Source: https://www.thefire.org/first-amendment-library/decision/davis-v-massachusetts/
Timestamp: 2019-04-21 18:22:02+00:00

Document:
Whether a city can prohibit an individual from preaching on a citys common without a permit from the mayor.
Argued and submitted March 25, 1897.
ERROR TO THE SUPERIOR COURT OF SUFFOLK COUNTY, MASSACHUSETTS.*46 Mr. James F. Pickering for plaintiff in error submitted on his brief.Mr. Hosea M. Knowlton, Attorney General of Massachusetts, for defendant in error. Mr. George C. Travis was on his brief.
“There is no evidence before us to show that the power of the legislature over the common is less than its power over any other park dedicated to the use of the public or over public streets the legal title to which is in a city or town. Lincoln v. Boston, 148 Mass. 578, 580. As representative of the public it may and does exercise control over the use which the public may make of such places, and it may and does delegate more or less of such control to the city or town immediately concerned. For the legislature absolutely or conditionally to forbid public speaking in a highway or public park is no more an infringement of the rights of a member of the public than for the owner of a private house to forbid it in his house. When no proprietary right interferes the legislature may end the right of the public to enter upon the public place by putting an end to the dedication to public uses. So it may take the less step of limiting the public use to certain purposes. See Dillon Mun. Corp. secs. 393, 407, 651, 656, 666; Brooklyn Park Commissioners v. Armstrong, 45 N.Y. 234, 243, 244.

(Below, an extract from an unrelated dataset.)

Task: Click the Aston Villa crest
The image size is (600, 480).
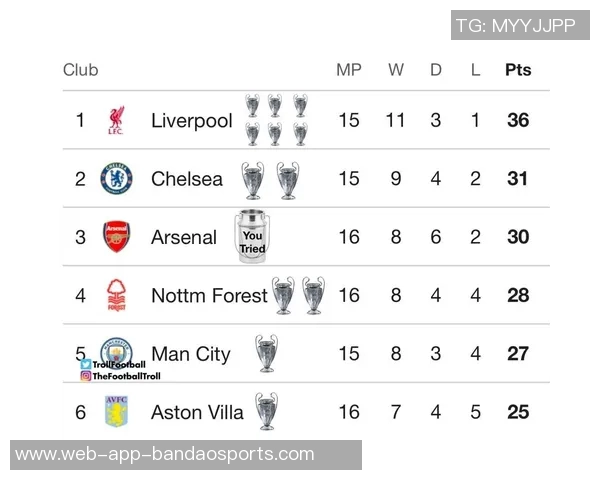Action: tap(116, 411)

It is, therefore, conclusively determined there was no right in the plaintiff in error to use the common except in such mode and subject to such regulations as the legislature in its wisdom may have deemed proper to prescribe. The Fourteenth Amendment to the Constitution of the United States does not destroy the power of the States to enact police regulations as to the subjects within their control, Barbier v. Connolly, 113 U.S. 27, 31; Minneapolis & St. Louis Railway Co. v. Beckwith, 129 U.S. 26, 29; Giozza v. Tiernan, 148 U.S. 657; Jones v. Brim, 165 U.S. 180, 182, and does not have the effect of creating a particular and personal right in the *48 citizen to use public property in defiance of the constitution and laws of the State.

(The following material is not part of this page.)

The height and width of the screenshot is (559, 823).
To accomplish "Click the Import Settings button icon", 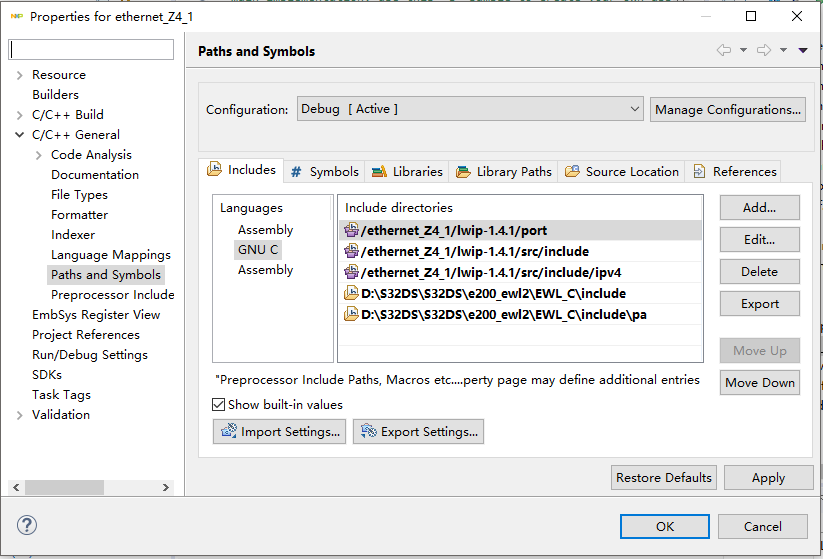I will [x=229, y=432].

The assertion that although it be conceded that the power existed in the State or municipality to absolutely control the use of the common, the particular ordinance in question is nevertheless void because arbitrary and unreasonable in that it vests in the mayor the power to determine when he will grant a permit, in truth, whilst admitting on the one hand the power to control, on the other denies its existence. The right to absolutely exclude all right to use, necessarily includes the authority to determine under what circumstances such use may be availed of, as the greater power contains the lesser. The finding of the court of last resort of the State of Massachusetts being that no particular right was possessed by the plaintiff in error to the use of the common, is in reason, therefore, conclusive of the controversy which the record presents, entirely aside from the fact that the power conferred upon the chief executive officer of the city of Boston by the ordinance in question may be fairly claimed to be a mere administrative function vested in the mayor in order to effectuate the purpose for which the common was maintained and by which its use was regulated. In re Kollock, 165 U.S. 526, 536, 537. The plaintiff in error cannot avail himself of the right granted by the State and yet obtain exemption from the lawful regulations to which this right on his part was subjected by law.